3. Belt drive, 1x or 2x
The three main drivetrain choices for hybrid bikes come down to belt drive/internally geared, 1x or 2x. Belt drive and internally gears drivetrains package all of the gears inside the rear hub, meaning they require very little maintenance; and all the shifting is done with a single lever. The downside is they are anything but light.
1x and 2x the traditional chain and derailleur-operated drivetrains, with the difference being the number of gears at the front. A 1x drivetrain can offer the same, or even a wider gear range than a 2x system, and will feature a clutched rear derailleur and narrow-wide chainrings which prevents your chain from falling off. Shifting is operated with a single lever. The downside is they are a bit more expensive, and sometimes the jumps between the gears can be pretty big.

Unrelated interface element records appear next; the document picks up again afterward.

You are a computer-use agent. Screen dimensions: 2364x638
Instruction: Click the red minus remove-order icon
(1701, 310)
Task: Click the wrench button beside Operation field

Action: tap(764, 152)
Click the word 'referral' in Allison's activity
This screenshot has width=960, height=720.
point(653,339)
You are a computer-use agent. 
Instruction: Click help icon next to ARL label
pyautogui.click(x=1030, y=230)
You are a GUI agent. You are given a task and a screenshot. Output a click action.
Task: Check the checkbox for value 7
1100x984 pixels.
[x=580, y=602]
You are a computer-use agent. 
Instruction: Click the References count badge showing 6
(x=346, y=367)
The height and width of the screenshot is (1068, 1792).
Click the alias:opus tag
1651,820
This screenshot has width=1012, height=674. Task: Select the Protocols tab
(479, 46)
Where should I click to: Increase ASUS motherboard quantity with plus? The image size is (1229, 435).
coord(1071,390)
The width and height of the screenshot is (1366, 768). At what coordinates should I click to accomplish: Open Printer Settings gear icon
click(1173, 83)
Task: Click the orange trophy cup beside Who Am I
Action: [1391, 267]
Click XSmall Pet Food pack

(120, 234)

A 2x drivetrain is by far the most budget, but can complicate shifting for beginners and end in a greasy mess should the chain come unstuck.
4. Suspension or rigid
Lots of hybrid bikes come with suspension forks and we believe that these should largely be avoided. Not only are they heavier and more expensive than a rigid fork, but they are often very cheap and don't provide much in the way of efficient shock absorption. Low-end forks like this usually ride like a bouncy mess, and over time are likely to seize anyway. If you are worried about riding comfort, prioritise a bike with lots of tyre clearance, and possibly 650b wheels and tyres.